| PROBLEMS AND TASKS |
**A.** In the power trading passage, what all-time low price did renewable energy certificates reach in June 2024?
**B.** Continue the power trading passage from its final sentence.

| TEXT PASSAGE |
● ● ● ● ● ● ●

Renewable energy certificates: In 2023-24, renewable energy certificate (REC) trading reached 7.5 million certificates, a 27 per cent increase from that in the previous year. Since the introduction of new REC regulations, prices have become more competitive, hitting an all-time low of Rs 140 in June 2024, compared to Rs 1,000 in April 2023. These changes are expected to further encourage obligated entities to purchase RECs and fulfil their renewable purchase obligations.

Energy saving certificates: The Perform, Achieve and Trade mechanism is a market-driven initiative to boost industrial energy efficiency. Designated consumers are set efficiency targets, earning energy saving certificates (ESCerts) if they exceed them. Those who fall short must buy ESCerts to offset their deficit. During 2023-24, 0.86 million ESCerts (equivalent to 855 MUs) were traded on the IEX, at the floor price of Rs 1,840 per ESCert as compared to a total of 0.18 million ESCerts traded in the previous year, marking an increase of 378 per cent.

Open access consumer participation

On the power exchanges, open access (OA) industrial consumers bought 7.6 BUs of electricity, which accounted for 9.6 per cent of the total DAM, GDAM and RTM volume transacted during 2022-23. OA consumers at the IEX and PXIL stood at 5,159 and 769 in 2022-23 respectively, as of March 2023. HPX, which started in July 2022, had 239 OA consumers in 2022-23, constituting 49.5 per cent of its portfolio. The weighted average price of electricity bought by OA consumers at the IEX was Rs 3.92 per kWh, lower than that of the total electricity transacted on the IEX (Rs 5.90 per kWh), through DAM, GDAM and RTM.

Regulatory updates

Cross-border trading

Recently, in August 2024, the Ministry of Power (MoP) revised the Guidelines for Import/Export (Cross Border) of Electricity, 2018. The amendments included proposed changes to the rules governing power exports by coal and gas-based power stations. Further, the ministry has introduced changes to provisions for stations that exclusively supply power to neighbouring countries. As per the guidelines, generating companies and distribution companies in India may export electricity generated from coal, renewable energy, or hydropower plants to neighbouring countries, either directly or through Indian trading licensees, subject to approval from the designated authority. Under the amendments, such exports are allowed only if the electricity is generated using imported coal, spot e-auction coal, coal from commercial mining, or other sources specified by the government. However, these restrictions do not apply to collective transactions on power exchanges in India. For gas-based power plants, exports are allowed only if the electricity is generated using imported gas or other approved sources. In addition, the new guidelines allow these generating stations to connect to the Indian grid (interstate or intra-state) to sell power within the country, if there is a sustained non-scheduling of full or partial capacity, or if a default notice is issued by the generator for any reason, including delayed payments under the power purchase agreement.

In July 2023, the Central Electricity Authority issued amendments to facilitate the cross-border transfer of power through the RTM segment of India’s power exchanges. As per the amendment, any Indian power trader, on behalf of any entity of a neighbouring country, may trade in the Indian power exchanges (in the DAM/RTM/both DAM and RTM segments), after obtaining approval from the designated authority, up to a specified quantum (MW) and duration, provided that the entity, on behalf of which the Indian power trader is trading, belongs to a neighbouring country that has signed an agreement for cooperation with India in the power sector, and the generating asset from which the power is being traded is also owned/controlled by the same country.

● ● ● ● ● ● ●

| RAW DATA |
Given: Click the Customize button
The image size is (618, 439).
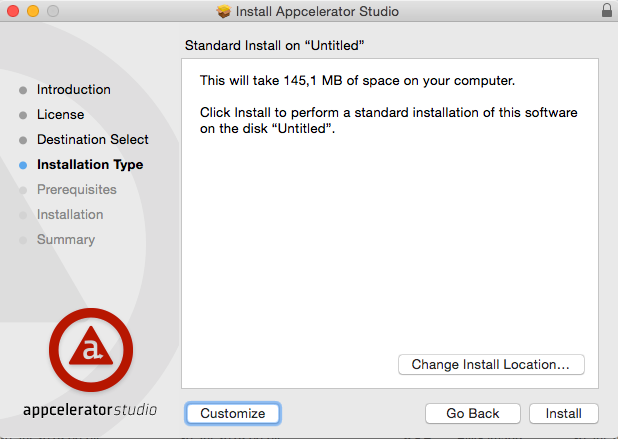Looking at the screenshot, I should coord(233,413).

● ● ● ● ● ● ●

| OUTPUTS FOR THE TASKS |
**A.** Rs 140

**B.**
Market coupling

In February 2024, the Central Electricity Regulatory Commission (CERC) issued a suo moto order, directing Grid India to implement a shadow pilot model for the coupling of power markets. The proposed shadow pilot seeks to couple three markets on the power exchanges – the RTM of the three power exchanges, separately coupling the RTM with security constrained economic despatch (SCED), and coupling DAM of the three power exchanges. This pilot is expected to help in evaluating the operational, market and regulatory consequences prior to undertaking a full-scale implementation.

In January 2024, the CERC initiated a pilot study on market coupling. The study focuses on coupling of RTM and DAM with SCED and analyses its consequences on the market, regulatory and operations before implementing it. The commission used power exchange bid data to simulate the impact of market coupling, showing slight improvements in economic surplus, cleared volumes and market efficiency, particularly in RTM and DAM. Market coupling enhanced trade between exchanges, reduced consumer costs and increased surplus by matching lower-cost sellers with higher-value buyers, especially during peak periods.

Earlier, in August 2023, the CERC released a staff paper on market coupling, which discusses  regulatory provisions for market coupling, the international experience, objectives of market coupling in India, issues and challenges in the implementation of market coupling and key points for discussion. The enabling provisions for market coupling have already been provided by the Commission in the CERC (Power Market) Regulations 2021. To study the readiness of the market and gauge the prerequisites for a smooth transition towards market coupling, the CERC has discussed some of the key issues in the implementation of market coupling and invited stakeholders’ comments on designing the framework for the implementation of market coupling.

Other developments

In May 2024, the CERC released a staff paper on “Regulatory Oversight on Bidding Behaviour in Power Exchanges” to address issues such as abnormal increases in power prices. The paper discusses price discovery mechanisms, uniform market clearing prices, pay-as-bid and bid screening to enhance market predictability. As per the staff paper, all sellers must disclose their variable costs and technical parameters monthly, with this information remaining confidential. Each seller’s variable cost will be the benchmark supply offer (BSO) for their supply offer, and the designated agency will communicate the BSO for each category of suppliers to the power exchanges monthly. Power exchanges must ensure that a seller’s bid price offer for a time block does not exceed 1.6 times the respective BSOs and the average bid price offer submitted by a seller throughout the day (96 time blocks) does not exceed 1.2 times the
respective BSOs.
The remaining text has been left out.